Required task :: Rewrite the lines below as a numbered list, leaving out any blank lines.

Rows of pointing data
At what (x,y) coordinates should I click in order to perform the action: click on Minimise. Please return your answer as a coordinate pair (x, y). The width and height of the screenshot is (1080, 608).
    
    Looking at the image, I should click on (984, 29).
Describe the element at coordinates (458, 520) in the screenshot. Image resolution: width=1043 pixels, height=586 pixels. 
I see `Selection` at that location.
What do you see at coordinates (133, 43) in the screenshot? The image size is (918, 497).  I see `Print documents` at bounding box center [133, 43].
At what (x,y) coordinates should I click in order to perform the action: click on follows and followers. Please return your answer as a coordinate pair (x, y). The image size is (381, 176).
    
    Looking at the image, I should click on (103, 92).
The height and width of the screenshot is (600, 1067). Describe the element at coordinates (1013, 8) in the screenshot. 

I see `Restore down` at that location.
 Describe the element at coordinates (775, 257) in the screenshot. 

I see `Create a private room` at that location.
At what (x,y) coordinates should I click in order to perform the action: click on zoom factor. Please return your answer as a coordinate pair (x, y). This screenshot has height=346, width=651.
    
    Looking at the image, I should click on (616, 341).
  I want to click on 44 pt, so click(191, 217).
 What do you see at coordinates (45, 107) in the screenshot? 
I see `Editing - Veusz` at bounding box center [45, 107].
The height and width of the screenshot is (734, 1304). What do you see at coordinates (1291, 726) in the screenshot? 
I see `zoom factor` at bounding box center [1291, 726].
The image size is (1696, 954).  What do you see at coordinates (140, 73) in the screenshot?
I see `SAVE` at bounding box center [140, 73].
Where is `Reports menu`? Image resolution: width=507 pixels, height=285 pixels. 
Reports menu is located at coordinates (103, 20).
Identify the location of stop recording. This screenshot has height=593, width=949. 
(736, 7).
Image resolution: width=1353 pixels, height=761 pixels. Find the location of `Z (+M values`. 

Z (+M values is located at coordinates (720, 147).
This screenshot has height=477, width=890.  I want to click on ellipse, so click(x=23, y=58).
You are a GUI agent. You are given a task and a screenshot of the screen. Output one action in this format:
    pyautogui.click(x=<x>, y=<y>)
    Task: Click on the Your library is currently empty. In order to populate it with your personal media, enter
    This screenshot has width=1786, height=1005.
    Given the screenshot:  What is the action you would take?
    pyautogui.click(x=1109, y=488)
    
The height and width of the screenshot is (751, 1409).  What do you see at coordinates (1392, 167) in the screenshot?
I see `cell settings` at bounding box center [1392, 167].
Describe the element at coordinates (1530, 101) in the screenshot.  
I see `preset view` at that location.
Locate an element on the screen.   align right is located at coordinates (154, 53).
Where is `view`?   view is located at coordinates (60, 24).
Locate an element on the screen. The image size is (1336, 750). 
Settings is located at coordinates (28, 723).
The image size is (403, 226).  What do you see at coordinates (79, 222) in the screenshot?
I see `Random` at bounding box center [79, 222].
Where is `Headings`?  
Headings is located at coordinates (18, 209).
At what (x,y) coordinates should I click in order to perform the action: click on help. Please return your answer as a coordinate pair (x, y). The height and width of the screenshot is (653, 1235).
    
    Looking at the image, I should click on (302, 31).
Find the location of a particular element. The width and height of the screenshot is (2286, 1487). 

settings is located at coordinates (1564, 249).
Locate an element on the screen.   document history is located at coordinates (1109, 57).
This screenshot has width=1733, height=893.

Response to the exercise ::
1. At what (x,y) coordinates should I click in order to perform the action: click on Minimise. Please return your answer as a coordinate pair (x, y). The width and height of the screenshot is (1080, 608).
2.     Looking at the image, I should click on (984, 29).
3. Describe the element at coordinates (458, 520) in the screenshot. Image resolution: width=1043 pixels, height=586 pixels. 
4. I see `Selection` at that location.
5. What do you see at coordinates (133, 43) in the screenshot? The image size is (918, 497).  I see `Print documents` at bounding box center [133, 43].
6. At what (x,y) coordinates should I click in order to perform the action: click on follows and followers. Please return your answer as a coordinate pair (x, y). The image size is (381, 176).
7.     Looking at the image, I should click on (103, 92).
8. The height and width of the screenshot is (600, 1067). Describe the element at coordinates (1013, 8) in the screenshot. 
9. I see `Restore down` at that location.
10.  Describe the element at coordinates (775, 257) in the screenshot. 
11. I see `Create a private room` at that location.
12. At what (x,y) coordinates should I click in order to perform the action: click on zoom factor. Please return your answer as a coordinate pair (x, y). This screenshot has height=346, width=651.
13.     Looking at the image, I should click on (616, 341).
14.   I want to click on 44 pt, so click(191, 217).
15.  What do you see at coordinates (45, 107) in the screenshot? 
16. I see `Editing - Veusz` at bounding box center [45, 107].
17. The height and width of the screenshot is (734, 1304). What do you see at coordinates (1291, 726) in the screenshot? 
18. I see `zoom factor` at bounding box center [1291, 726].
19. The image size is (1696, 954).  What do you see at coordinates (140, 73) in the screenshot?
20. I see `SAVE` at bounding box center [140, 73].
21. Where is `Reports menu`? Image resolution: width=507 pixels, height=285 pixels. 
22. Reports menu is located at coordinates (103, 20).
23. Identify the location of stop recording. This screenshot has height=593, width=949. 
24. (736, 7).
25. Image resolution: width=1353 pixels, height=761 pixels. Find the location of `Z (+M values`. 
26. Z (+M values is located at coordinates (720, 147).
27. This screenshot has height=477, width=890.  I want to click on ellipse, so click(x=23, y=58).
28. You are a GUI agent. You are given a task and a screenshot of the screen. Output one action in this format:
29.     pyautogui.click(x=<x>, y=<y>)
30.     Task: Click on the Your library is currently empty. In order to populate it with your personal media, enter
31.     This screenshot has width=1786, height=1005.
32.     Given the screenshot:  What is the action you would take?
33.     pyautogui.click(x=1109, y=488)
34. The height and width of the screenshot is (751, 1409).  What do you see at coordinates (1392, 167) in the screenshot?
35. I see `cell settings` at bounding box center [1392, 167].
36. Describe the element at coordinates (1530, 101) in the screenshot.  
37. I see `preset view` at that location.
38. Locate an element on the screen.   align right is located at coordinates (154, 53).
39. Where is `view`?   view is located at coordinates (60, 24).
40. Locate an element on the screen. The image size is (1336, 750). 
41. Settings is located at coordinates (28, 723).
42. The image size is (403, 226).  What do you see at coordinates (79, 222) in the screenshot?
43. I see `Random` at bounding box center [79, 222].
44. Where is `Headings`?  
45. Headings is located at coordinates (18, 209).
46. At what (x,y) coordinates should I click in order to perform the action: click on help. Please return your answer as a coordinate pair (x, y). The height and width of the screenshot is (653, 1235).
47.     Looking at the image, I should click on (302, 31).
48. Find the location of a particular element. The width and height of the screenshot is (2286, 1487). 
49. settings is located at coordinates (1564, 249).
50. Locate an element on the screen.   document history is located at coordinates (1109, 57).
51. This screenshot has width=1733, height=893.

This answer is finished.